### Problem description:
Gather every line in the entries below that contains the string "resolution", and copy each one in full. Matching is case-sensitive.

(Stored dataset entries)
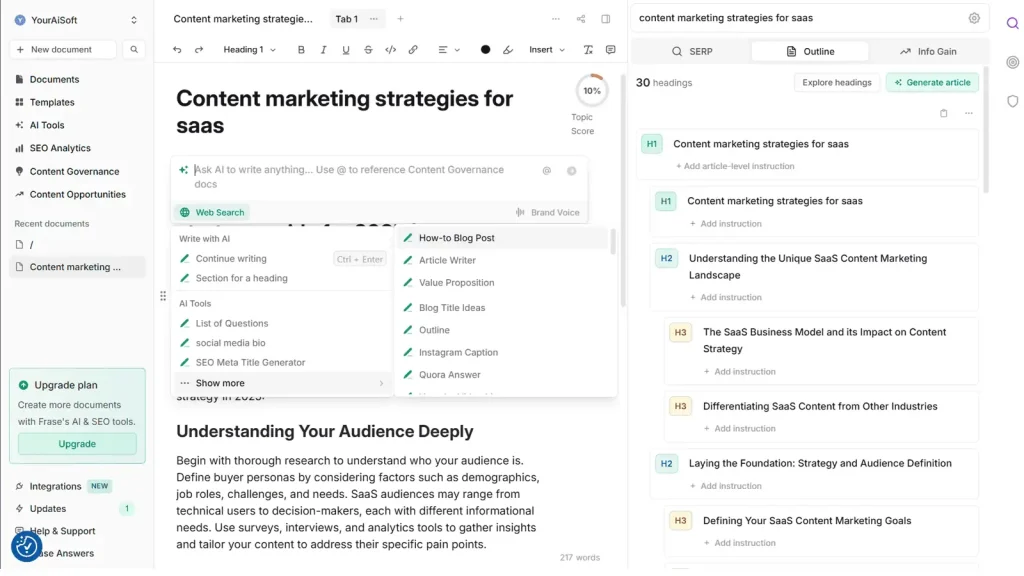1024x576 pixels.
Task: Open the Heading 1 style dropdown
Action: 249,50
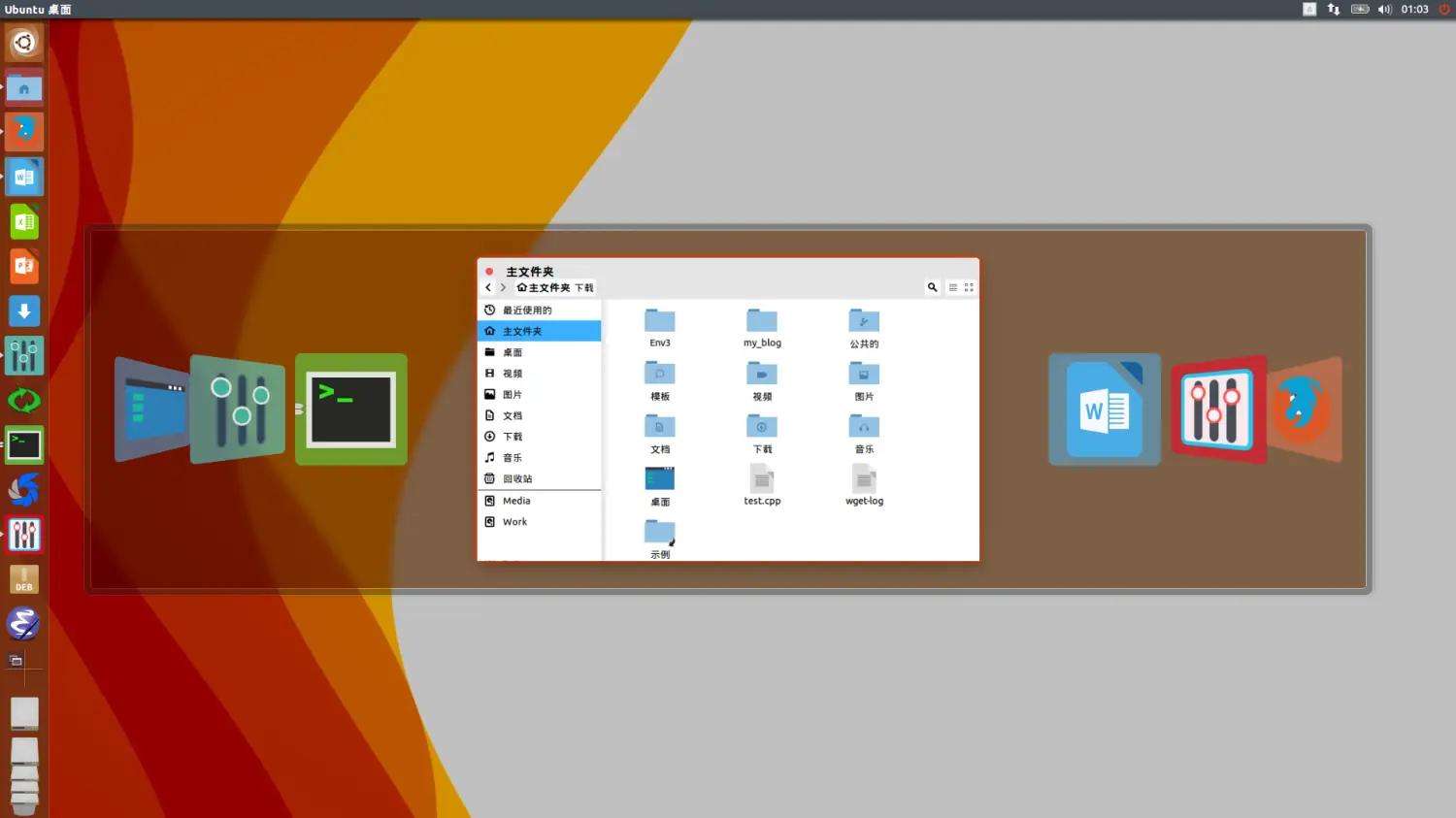The height and width of the screenshot is (818, 1456).
Task: Open LibreOffice Calc from the launcher
Action: (x=24, y=221)
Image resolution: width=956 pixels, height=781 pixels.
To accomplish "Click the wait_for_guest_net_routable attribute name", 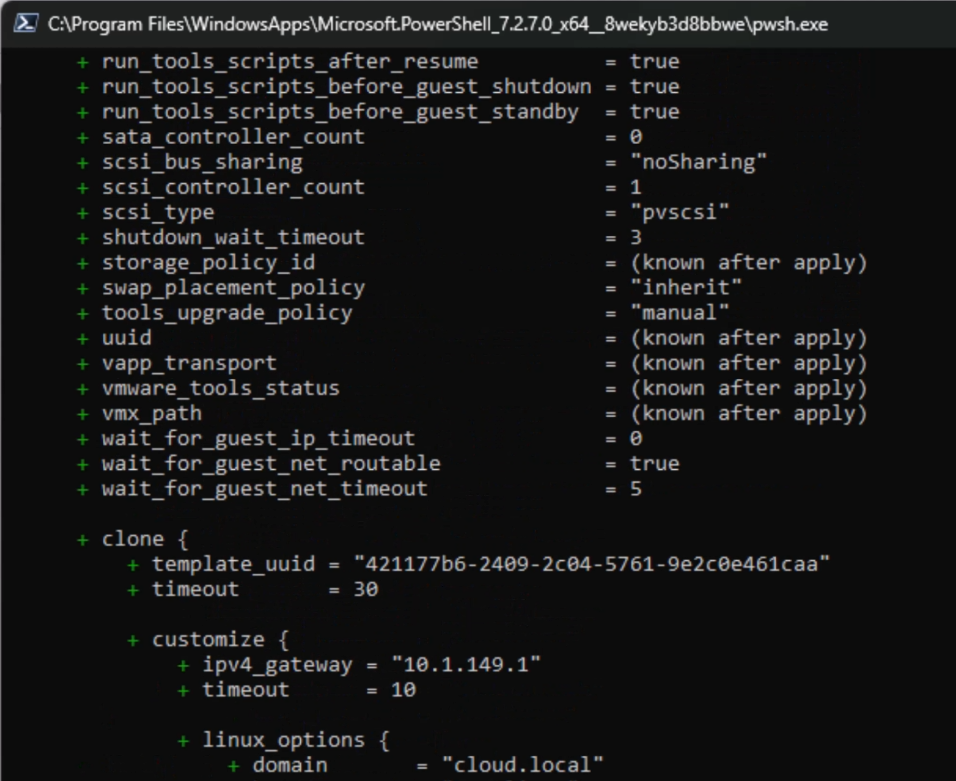I will 271,463.
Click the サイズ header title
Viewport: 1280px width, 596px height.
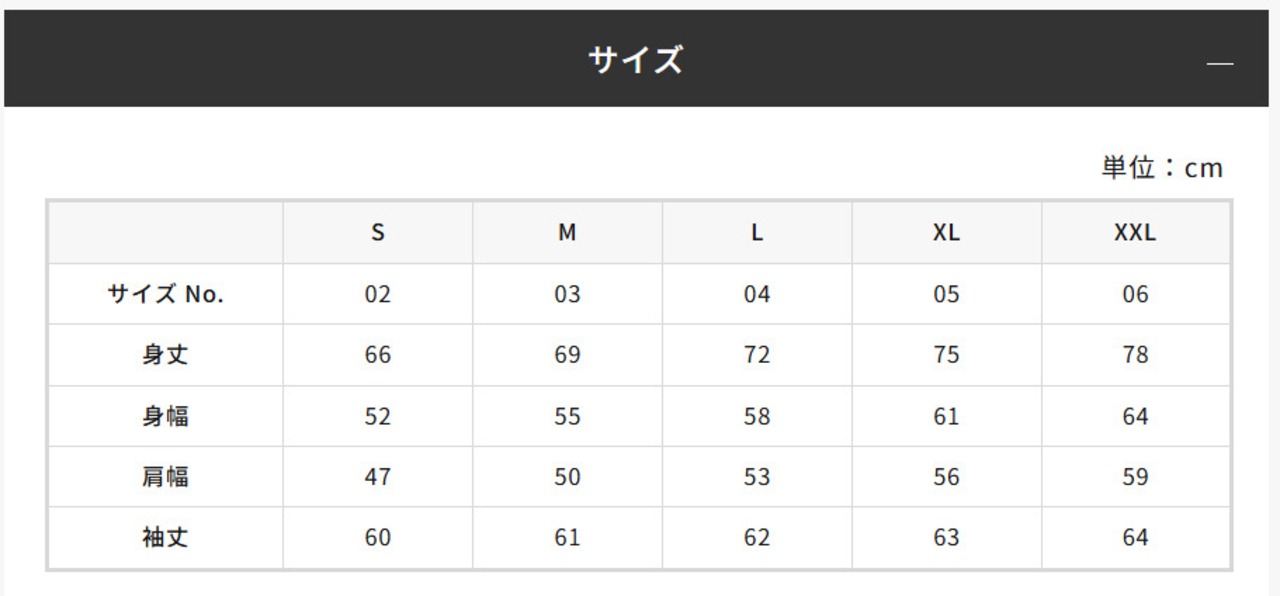click(x=636, y=60)
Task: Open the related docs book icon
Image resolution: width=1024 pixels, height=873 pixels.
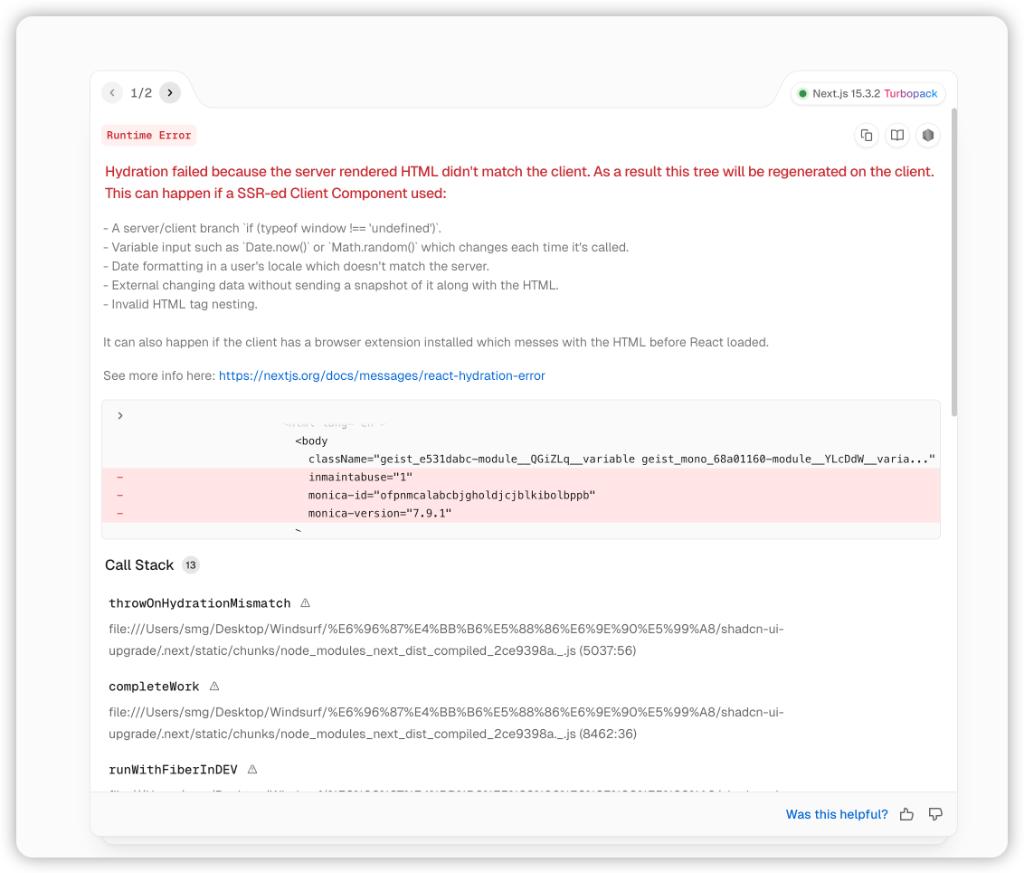Action: coord(897,135)
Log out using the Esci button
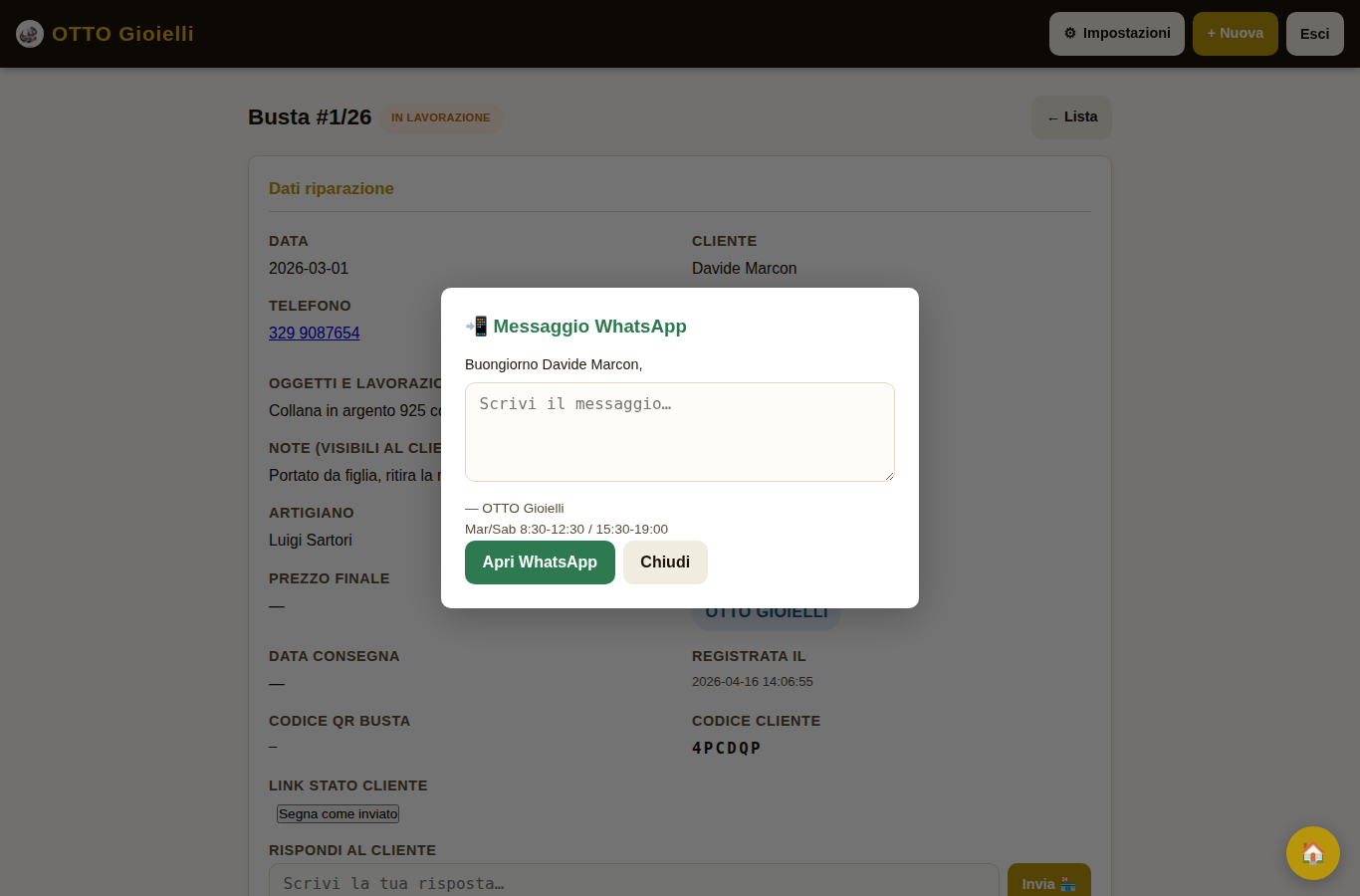This screenshot has height=896, width=1360. 1314,33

### The reply:
Image resolution: width=956 pixels, height=781 pixels.
Image resolution: width=1024 pixels, height=873 pixels.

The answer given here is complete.